El último de los Capone contempló la pequeña isla desde lo alto de la montaña, juzgando a sus habitantes con resentimiento y odio. Todos ellos alababan las bondades del charlatán sin llegar a comprender cuán oscuras y malvadas eran sus intenciones. Pero él no estaba ciego, él había visto el mal en aquella falsa criatura, incluso mucho antes de verlo por primera vez. Cerró los puños, aplastando la rabia en su interior como había hecho cada día, cada mañana, cada noche, a cada falsa sonrisa y rezo.

¿Cuánto más podía aguantar un hombre forjado por sí mismo? Toda voluntad debía tener un límite, y toda convicción una falla.
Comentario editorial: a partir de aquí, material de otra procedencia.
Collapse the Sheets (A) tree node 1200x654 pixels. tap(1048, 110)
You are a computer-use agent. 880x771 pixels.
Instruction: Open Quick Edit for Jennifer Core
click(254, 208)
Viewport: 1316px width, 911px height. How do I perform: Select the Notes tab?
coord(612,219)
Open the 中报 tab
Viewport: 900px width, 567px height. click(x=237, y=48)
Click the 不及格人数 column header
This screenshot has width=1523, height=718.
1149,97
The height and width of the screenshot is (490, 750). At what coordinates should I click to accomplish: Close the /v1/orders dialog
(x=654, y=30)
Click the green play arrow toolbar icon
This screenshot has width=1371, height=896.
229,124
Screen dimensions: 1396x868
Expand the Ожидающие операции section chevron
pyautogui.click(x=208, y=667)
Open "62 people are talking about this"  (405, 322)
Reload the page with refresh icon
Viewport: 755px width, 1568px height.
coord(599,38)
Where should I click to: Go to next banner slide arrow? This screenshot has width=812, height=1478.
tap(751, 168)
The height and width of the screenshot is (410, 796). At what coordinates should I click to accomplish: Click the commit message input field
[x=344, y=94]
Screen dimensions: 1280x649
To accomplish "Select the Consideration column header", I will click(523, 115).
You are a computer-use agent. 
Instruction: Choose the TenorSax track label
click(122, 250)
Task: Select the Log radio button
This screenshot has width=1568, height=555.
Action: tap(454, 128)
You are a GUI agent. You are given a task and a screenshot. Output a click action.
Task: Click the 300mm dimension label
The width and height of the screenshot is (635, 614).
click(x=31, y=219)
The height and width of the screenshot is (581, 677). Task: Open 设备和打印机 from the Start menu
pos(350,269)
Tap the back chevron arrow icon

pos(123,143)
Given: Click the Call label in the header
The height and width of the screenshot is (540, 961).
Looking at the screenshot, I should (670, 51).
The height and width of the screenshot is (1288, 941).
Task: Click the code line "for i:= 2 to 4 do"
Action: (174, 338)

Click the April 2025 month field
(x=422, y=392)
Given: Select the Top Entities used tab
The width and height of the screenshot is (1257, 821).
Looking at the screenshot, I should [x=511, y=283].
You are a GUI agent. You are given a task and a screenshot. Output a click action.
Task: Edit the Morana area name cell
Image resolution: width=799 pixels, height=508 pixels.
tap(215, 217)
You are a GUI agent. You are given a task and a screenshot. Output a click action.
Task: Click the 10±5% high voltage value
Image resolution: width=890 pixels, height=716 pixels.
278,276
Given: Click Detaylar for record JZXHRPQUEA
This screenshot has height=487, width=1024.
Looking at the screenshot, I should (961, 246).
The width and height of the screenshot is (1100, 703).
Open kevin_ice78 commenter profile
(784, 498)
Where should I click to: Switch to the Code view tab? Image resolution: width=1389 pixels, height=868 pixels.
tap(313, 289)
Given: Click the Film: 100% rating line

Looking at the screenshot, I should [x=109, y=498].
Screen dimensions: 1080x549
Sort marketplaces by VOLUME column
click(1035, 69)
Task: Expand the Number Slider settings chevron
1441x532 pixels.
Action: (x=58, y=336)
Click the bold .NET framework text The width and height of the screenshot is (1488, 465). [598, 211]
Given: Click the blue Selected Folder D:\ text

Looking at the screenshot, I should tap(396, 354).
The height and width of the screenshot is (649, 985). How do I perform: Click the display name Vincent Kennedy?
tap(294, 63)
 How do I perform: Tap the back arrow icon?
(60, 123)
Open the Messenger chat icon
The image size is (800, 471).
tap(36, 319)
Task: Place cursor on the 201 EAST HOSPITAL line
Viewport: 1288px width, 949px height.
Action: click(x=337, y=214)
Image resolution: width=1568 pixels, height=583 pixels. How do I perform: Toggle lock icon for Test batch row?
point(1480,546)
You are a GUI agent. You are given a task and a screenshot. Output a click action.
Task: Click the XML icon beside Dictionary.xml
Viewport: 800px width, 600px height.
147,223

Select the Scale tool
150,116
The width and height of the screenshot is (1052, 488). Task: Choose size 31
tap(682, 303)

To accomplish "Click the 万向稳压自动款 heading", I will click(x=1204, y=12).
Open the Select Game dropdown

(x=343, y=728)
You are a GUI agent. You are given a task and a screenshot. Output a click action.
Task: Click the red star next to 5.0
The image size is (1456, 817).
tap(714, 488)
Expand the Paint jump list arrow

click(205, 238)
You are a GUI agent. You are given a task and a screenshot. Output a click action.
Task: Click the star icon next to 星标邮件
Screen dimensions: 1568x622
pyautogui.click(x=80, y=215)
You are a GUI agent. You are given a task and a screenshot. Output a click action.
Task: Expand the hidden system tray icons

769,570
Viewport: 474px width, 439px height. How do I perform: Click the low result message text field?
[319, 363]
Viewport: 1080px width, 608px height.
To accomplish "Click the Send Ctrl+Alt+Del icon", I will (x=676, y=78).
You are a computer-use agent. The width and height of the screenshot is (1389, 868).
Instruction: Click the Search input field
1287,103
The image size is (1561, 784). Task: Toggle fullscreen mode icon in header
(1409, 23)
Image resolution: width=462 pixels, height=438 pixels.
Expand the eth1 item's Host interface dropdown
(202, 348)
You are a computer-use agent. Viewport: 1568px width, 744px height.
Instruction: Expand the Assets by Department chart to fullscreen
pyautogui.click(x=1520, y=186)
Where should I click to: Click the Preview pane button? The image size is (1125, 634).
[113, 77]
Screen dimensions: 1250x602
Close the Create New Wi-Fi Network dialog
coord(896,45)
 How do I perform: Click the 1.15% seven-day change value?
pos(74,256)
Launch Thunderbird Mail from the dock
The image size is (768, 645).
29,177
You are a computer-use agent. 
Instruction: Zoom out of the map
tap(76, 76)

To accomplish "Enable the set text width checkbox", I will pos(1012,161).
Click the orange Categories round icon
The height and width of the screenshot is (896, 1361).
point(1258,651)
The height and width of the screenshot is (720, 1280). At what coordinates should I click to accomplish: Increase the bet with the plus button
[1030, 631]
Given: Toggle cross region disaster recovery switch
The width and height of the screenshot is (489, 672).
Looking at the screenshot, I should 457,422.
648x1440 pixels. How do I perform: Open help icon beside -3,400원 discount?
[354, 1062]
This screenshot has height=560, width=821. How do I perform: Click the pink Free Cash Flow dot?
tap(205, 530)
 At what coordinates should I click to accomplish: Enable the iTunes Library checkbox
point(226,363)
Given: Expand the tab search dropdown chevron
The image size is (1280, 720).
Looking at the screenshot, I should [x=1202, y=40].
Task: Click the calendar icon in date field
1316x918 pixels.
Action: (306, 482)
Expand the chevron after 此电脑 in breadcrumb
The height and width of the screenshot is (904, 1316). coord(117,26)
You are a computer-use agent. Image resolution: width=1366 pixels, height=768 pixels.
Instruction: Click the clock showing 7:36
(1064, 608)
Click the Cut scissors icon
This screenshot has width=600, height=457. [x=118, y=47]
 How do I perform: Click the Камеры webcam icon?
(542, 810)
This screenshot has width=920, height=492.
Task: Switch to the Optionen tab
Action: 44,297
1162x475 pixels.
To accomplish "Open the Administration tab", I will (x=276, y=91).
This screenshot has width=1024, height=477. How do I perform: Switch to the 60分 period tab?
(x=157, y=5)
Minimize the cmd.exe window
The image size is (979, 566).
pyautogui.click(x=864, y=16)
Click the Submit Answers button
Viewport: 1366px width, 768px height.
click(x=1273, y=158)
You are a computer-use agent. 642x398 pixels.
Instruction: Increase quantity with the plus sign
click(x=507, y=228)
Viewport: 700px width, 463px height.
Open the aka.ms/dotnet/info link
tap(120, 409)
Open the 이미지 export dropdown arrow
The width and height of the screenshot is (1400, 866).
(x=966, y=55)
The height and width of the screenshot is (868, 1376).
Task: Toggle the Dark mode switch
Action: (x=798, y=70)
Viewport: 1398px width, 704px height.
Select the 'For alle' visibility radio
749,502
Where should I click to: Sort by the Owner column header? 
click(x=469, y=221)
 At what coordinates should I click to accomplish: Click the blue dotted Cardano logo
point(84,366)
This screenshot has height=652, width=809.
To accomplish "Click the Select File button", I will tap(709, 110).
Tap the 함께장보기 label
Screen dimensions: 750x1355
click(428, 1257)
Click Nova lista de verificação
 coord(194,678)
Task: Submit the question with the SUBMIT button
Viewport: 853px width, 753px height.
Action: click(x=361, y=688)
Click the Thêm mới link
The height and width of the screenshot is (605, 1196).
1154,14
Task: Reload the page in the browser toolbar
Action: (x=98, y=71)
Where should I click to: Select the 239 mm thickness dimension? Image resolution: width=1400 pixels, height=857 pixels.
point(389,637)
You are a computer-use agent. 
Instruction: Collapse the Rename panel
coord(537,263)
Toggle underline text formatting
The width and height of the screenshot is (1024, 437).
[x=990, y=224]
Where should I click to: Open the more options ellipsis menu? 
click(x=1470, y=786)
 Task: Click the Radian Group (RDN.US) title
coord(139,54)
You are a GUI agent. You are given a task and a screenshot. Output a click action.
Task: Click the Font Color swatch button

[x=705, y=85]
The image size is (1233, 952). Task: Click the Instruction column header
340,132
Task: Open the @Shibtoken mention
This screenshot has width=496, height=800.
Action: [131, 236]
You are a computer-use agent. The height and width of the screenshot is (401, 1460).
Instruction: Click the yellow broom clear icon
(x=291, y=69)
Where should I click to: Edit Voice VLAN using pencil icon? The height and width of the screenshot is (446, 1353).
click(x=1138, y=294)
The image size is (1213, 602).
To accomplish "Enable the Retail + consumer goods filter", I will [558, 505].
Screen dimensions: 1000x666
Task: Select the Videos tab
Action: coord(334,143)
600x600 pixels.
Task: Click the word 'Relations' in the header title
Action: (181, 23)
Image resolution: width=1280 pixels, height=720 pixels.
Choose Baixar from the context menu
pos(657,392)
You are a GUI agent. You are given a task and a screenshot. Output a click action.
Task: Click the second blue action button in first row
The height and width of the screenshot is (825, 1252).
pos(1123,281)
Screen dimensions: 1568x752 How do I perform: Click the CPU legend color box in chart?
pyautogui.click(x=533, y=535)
Por eso debía alejarse cada noche para flagelarse, para evitar explotar, silenciándose mediante el dolor físico.

Pero ya no dolía apretar las rocas en sus manos, tampoco lo hacía patearlas, ni darse de cabezazos contra ellas. ¿Qué podía hacer cuando la caliza era tan blanda como para ceder antes que él mismo? Tan solo seguir, seguir en su empeño hasta que el cansancio doliera más que el soportar el terrible peso de la verdad en su perpetuo silencio.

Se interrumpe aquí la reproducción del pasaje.